REU Student Involvement. The student(s) will do one of the following projects:

  1. Creation of a multibody simulation of the push-off phase of gait. In this project, a student will use ADAMS software replicate the biomechanics of the ankle musculature during walking.
  2. Collection and analysis of gait data pertaining to adult Chiari patients as they walk on a treadmill. One of the protocols involves perturbation training – an intervention whereby patients learn to respond to challenges imposed by pre-programmed fluctuations in
    treadmill speed.
  3. Collection and analysis of pediatric Chiari gait patterns, with particular focus on upright stance and over ground gait patterns.
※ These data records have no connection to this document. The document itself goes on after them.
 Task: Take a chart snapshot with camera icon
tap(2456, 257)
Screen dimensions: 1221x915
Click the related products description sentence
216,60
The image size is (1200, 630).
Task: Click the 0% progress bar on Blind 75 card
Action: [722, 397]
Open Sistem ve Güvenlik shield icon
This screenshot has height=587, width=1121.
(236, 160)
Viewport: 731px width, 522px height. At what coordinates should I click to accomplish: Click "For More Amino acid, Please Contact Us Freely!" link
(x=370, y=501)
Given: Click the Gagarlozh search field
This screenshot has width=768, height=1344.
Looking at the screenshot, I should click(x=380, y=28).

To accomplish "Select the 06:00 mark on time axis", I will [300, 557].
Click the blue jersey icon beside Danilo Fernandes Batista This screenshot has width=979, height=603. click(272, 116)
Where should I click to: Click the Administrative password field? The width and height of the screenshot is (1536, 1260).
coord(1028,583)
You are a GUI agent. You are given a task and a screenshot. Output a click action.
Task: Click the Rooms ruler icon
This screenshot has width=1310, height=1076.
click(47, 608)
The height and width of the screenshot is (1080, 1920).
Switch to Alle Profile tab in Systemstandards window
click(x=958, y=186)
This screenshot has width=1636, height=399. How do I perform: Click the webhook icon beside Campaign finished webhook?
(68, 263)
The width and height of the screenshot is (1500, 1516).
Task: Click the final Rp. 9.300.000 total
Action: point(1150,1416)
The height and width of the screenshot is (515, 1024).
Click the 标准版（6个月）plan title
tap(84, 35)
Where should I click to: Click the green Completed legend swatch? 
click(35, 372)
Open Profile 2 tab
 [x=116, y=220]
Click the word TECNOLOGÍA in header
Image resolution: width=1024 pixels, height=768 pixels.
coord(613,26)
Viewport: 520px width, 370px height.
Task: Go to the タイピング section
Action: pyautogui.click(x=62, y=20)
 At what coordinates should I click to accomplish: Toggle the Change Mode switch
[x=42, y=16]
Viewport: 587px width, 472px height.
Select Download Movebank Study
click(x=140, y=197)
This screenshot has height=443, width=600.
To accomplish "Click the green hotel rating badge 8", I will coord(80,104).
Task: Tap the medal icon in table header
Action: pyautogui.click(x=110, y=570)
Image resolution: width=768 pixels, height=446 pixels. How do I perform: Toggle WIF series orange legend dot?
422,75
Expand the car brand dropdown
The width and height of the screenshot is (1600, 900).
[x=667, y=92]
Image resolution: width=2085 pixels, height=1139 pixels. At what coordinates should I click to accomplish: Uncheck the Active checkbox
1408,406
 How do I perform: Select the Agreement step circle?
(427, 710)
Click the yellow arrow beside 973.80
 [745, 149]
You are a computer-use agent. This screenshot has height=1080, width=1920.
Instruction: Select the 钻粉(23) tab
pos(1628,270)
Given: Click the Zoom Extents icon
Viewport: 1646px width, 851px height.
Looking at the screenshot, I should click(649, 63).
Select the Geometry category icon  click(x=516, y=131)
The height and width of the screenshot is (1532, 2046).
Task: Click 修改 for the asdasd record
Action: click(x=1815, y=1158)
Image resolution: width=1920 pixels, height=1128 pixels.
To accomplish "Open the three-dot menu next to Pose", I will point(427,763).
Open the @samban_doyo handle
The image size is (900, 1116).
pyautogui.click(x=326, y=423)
Damage Mechanisms in Smart Scaffolds for Tissue Restoration

Faculty Mentors Prabaha Sikder and Josiah Owusu-Danquah

Summary. Tissue repair, regeneration and functional restoration requires interaction of biochemical, electrical and mechanical physiological processes at the cellular level. Since piezoelectric scaffolds have the ability to deform under common physiological movements and produce bioelectrical signals which promote cell formation, they have been explored for bone repair over years. State-of-the-art piezoelectric materials (including polymers, ceramics and their composites) have been fabricated via novel additive manufacturing techniques for applications in regenerative rehabilitation. Additive manufacturing offers large room for process-property control, thus, properties of scaffolds can be tailored to suit the host tissue. The long-term usability or performance of such multifunctional materials lies in their ability to progressively adapt to the cellular microenvironments. However, studies examining the performance of scaffolds under the complex interaction between the dynamic properties of the host tissues, the scaffold’s geometric properties, and the cyclic thermal and/or mechanical microenvironment have been scarcely made. The objective of this project is to systematically quantify the mechanisms that may lead to damage of scaffolds or loss of piezoelectric property of additive manufacturing scaffolds subjected to extended thermal (heating and cooling) cycles close to the body temperature and/or mechanical (periodic, linear, combined, multi-axial) loading cycles. To achieve this aim, experimental and computational simulations will be used to model scaffolds under diverse thermo-mechanical conditions.

REU Student Involvement. The student(s) will do one of the following projects:

  1. Additively manufacture several piezoelectric scaffolds using different process parameters
  2. Test the piezoelectric propoerties of dry and wet scaffolds previously subjected to thermal or mechanical cyling.
  3. Simulate and predict the deformation behovior of additively manufactured scaffolds under mechanical and electrical loads typical to biophysical conditions such as walking, running, and standing.  Create mechanical stress on the scaffold and analyze the stem cell response in the electrical field microenvironment in vitro.